What is a simple rate equation in the context of A-Level Chemistry?

In A-Level Chemistry, a simple rate equation expresses the rate of a chemical reaction as a function of the concentration of reactants. It is typically written in the form: rate = k[A]^m[B]^n, where k is the rate constant, [A] and [B] are the concentrations of the reactants, and m and n are the orders of reaction with respect to each reactant.

How do you determine the order of reaction in a chemical process?

The order of reaction can be determined experimentally by observing how the rate of reaction changes with varying concentrations of reactants.

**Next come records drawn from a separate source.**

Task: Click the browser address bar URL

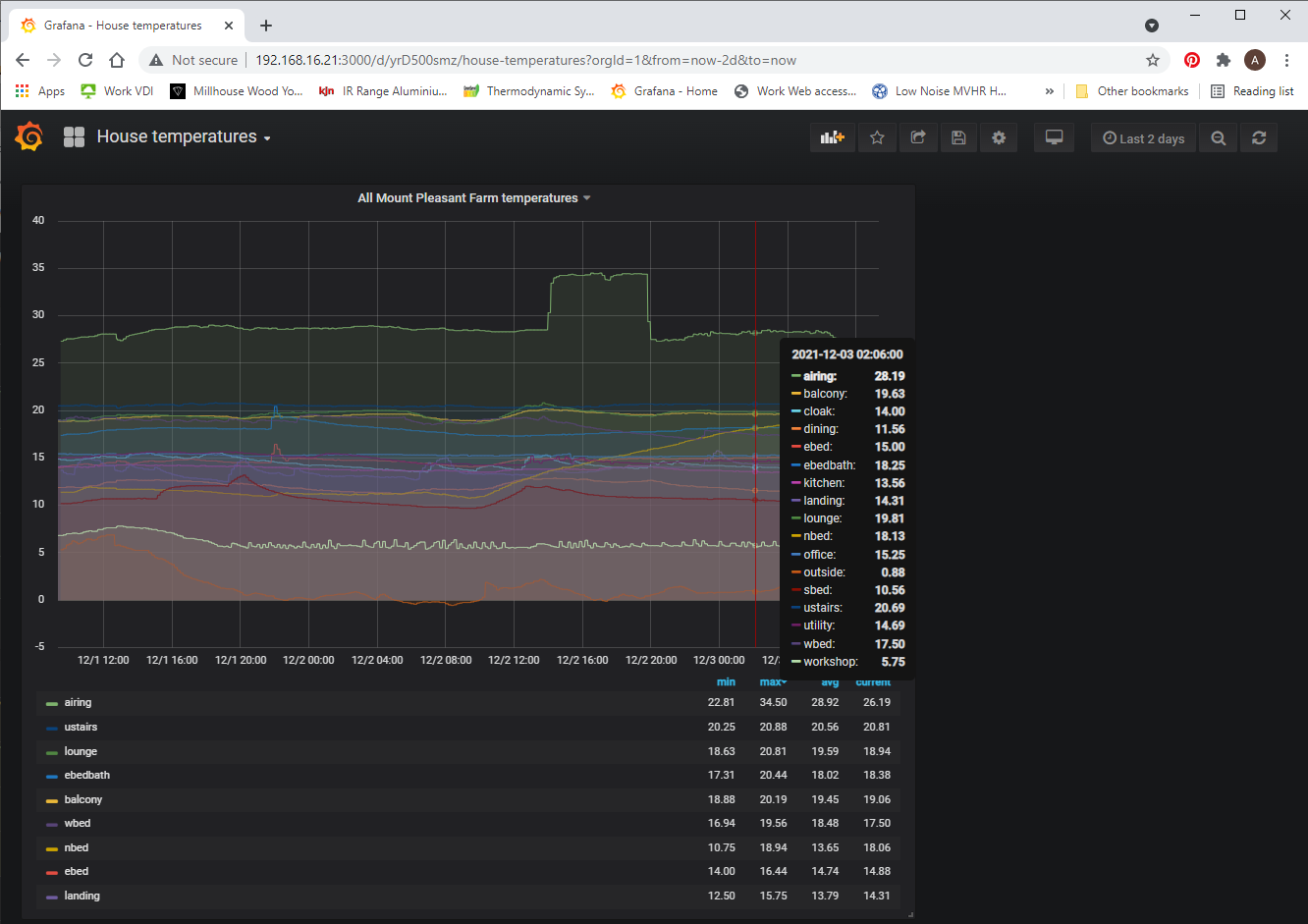Action: (x=525, y=60)
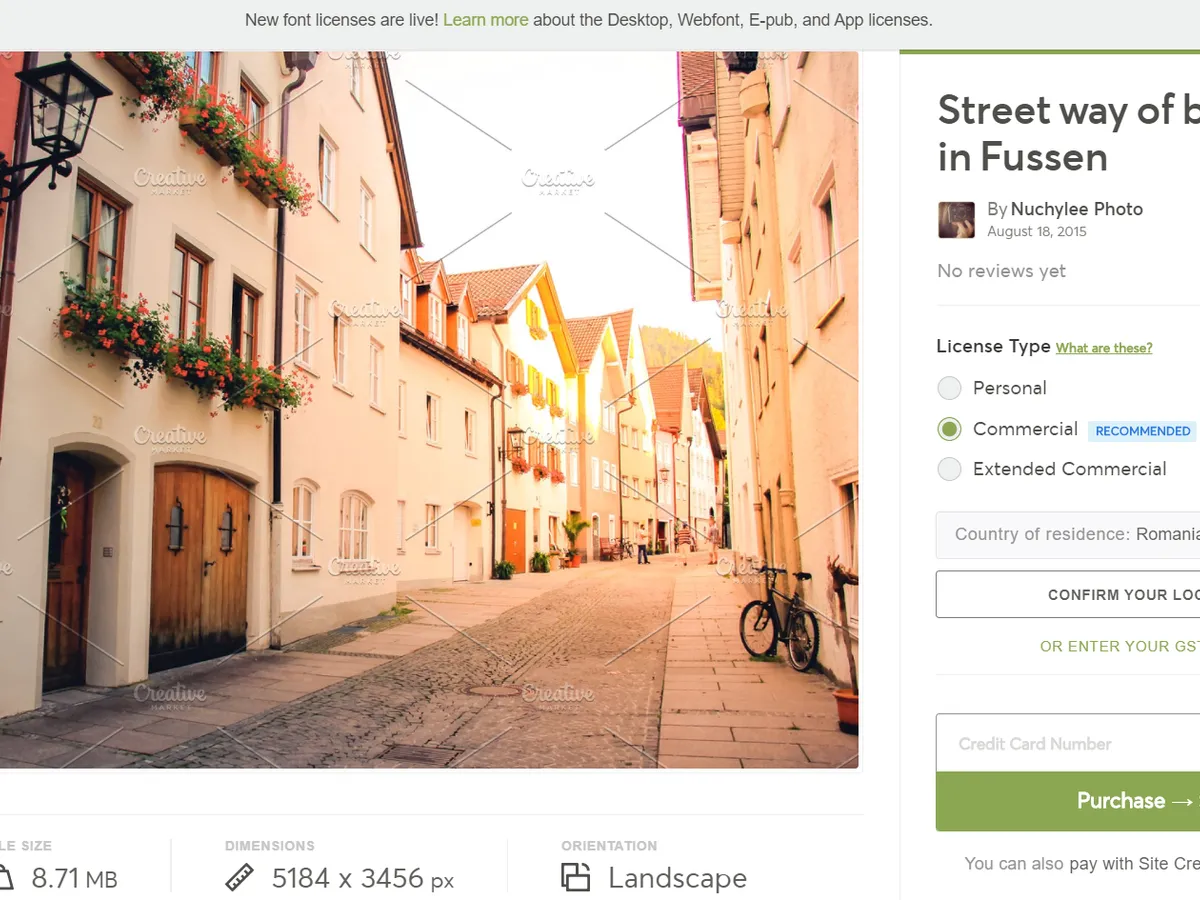Click the Nuchylee Photo avatar thumbnail
1200x900 pixels.
pyautogui.click(x=956, y=220)
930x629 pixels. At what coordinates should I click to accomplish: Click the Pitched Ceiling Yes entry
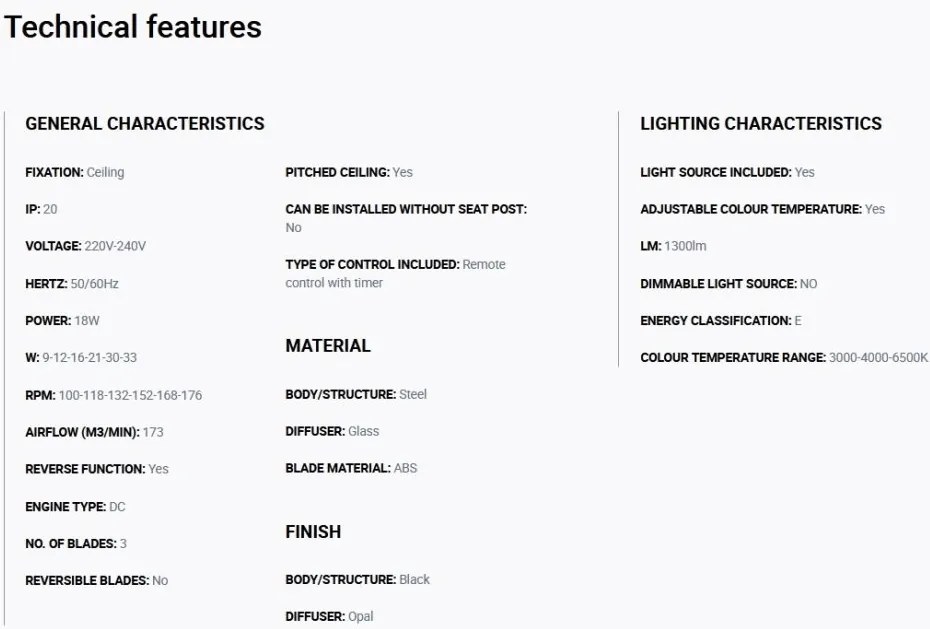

This is often done using the method of initial rates, where the initial rate of reaction is measured for different initial concentrations. The order with respect to each reactant is the exponent to which its concentration is raised in the rate equation.

What is the significance of the rate constant in reaction kinetics?

The rate constant, denoted as k, is a crucial parameter in reaction kinetics that provides information about the speed of a reaction. It is specific to a particular reaction at a given temperature and is independent of the concentrations of reactants. The value of k can be influenced by factors such as temperature and the presence of a catalyst.

Can you explain the difference between zero, first, and second order reactions?

In zero-order reactions, the rate is independent of the concentration of reactants, meaning the rate remains constant over time. In first-order reactions, the rate is directly proportional to the concentration of one reactant. For second-order reactions, the rate is proportional to the square of the concentration of one reactant or to the product of the concentrations of two different reactants.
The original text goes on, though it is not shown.